Before his surgery in 1962, J.Z. was a stable and reliable husband, father, and worker.  He had worked at the same clothing store for many years.  After the surgery, his behavior at work and at home became disordered and disruptive.  He lost his job, and he never again had steady employment.  He lost most of his family's savings in wild business deals.  His wife divorced him.  When he reported for a neuropsychological evaluation at Baylor College of Medicine in 1987, he was 58 years old, unemployed, and living with his mother.

Speaking during his evaluation, J.Z. "freely reported being involved in criminal activities and said he had three billion dollars hidden away in West Germany" (Meyers et al. 1992, 123).  But to me this sounds so ridiculously boastful that his talk about "criminal activities" sounds dubious.

Meyers and her colleagues decided that his personality showed the traits of "antisocial personality disorder."  According to the American Psychiatric Association's Diagnostic and Statistical Manual-III-R of 1987, an adult can be identified with this disorder if he has at least four of the following 10 traits: (1) lack of consistent work behavior; (2) non-conformance to usual social norms; (3) tendency to be irritable and aggressive, (4) repeated problems honoring financial obligations, (5) failure to plan ahead or impulsive behavior, (6) untruthfulness, (7) recklessness with regard to personal safety; (8) inability to function as a responsible parent; (9) inability to sustain a monogamous relationship for more than one year; and (10) lack of remorse.  Meyers and her team saw at least 5 of these traits in J.Z.--1, 4, 5, 6, and 10.
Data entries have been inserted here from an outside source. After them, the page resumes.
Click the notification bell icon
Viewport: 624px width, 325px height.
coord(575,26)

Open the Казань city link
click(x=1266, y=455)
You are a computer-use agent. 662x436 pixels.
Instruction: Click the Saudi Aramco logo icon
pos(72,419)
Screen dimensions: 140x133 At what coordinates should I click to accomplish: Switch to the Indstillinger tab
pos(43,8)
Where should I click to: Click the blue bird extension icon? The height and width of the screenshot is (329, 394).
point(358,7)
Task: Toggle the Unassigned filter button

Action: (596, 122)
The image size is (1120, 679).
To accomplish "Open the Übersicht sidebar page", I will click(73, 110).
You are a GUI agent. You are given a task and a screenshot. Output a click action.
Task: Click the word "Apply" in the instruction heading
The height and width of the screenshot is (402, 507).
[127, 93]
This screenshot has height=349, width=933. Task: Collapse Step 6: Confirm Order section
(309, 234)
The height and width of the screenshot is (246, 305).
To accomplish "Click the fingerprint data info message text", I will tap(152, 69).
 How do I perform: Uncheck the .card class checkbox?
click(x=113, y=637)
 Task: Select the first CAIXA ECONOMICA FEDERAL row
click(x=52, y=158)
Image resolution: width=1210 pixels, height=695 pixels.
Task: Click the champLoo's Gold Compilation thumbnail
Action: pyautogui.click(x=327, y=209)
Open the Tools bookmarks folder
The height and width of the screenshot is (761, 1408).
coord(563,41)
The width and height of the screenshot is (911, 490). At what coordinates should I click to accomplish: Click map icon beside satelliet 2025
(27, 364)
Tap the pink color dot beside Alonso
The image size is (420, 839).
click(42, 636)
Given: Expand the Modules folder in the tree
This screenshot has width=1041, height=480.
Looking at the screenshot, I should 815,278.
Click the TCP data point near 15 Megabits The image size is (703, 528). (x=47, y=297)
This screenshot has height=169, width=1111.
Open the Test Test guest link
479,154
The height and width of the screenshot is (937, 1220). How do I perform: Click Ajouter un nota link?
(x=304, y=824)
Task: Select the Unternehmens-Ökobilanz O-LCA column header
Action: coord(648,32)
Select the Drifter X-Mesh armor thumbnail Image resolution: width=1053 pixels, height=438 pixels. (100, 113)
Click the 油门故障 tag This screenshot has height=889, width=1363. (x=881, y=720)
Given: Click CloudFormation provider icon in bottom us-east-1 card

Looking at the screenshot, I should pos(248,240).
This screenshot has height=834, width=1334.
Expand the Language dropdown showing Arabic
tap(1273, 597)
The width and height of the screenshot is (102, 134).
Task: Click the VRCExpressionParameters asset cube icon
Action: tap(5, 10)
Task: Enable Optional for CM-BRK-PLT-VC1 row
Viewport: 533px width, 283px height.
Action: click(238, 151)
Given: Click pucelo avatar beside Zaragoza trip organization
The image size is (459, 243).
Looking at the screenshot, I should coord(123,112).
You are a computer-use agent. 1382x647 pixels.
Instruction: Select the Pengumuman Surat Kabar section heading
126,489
J.Z. did not, however, satisfy one crucial criterion for this antisocial personality disorder: this disorder had not started in his childhood.  So like Damasio, Meyers calls this acquired antisocial personality disorder, as distinguished from developmental antisocial personality disorder.

Robert Blair and Lisa Cipolotti (2000) have reported a similar case of acquired antisocial personality disorder after frontal lobe damage.  J.S. was a 56-year-old man in 1996 when he suffered trauma to the right frontal region of his brain.  A CT brain scan showed damage to the right orbitofrontal cortex and to the left amygdala.  Prior to this, he had worked successfully as an electrical engineer.  He was known as a quiet man who was never aggressive.  But after the brain injury, he became aggressively violent.  When he was in a rehabilitation hospital, he assaulted the nurses.  He frequently damaged property.  Like J.Z., J.S. satisfied some of the criteria in the DSM for antisocial personality disorder.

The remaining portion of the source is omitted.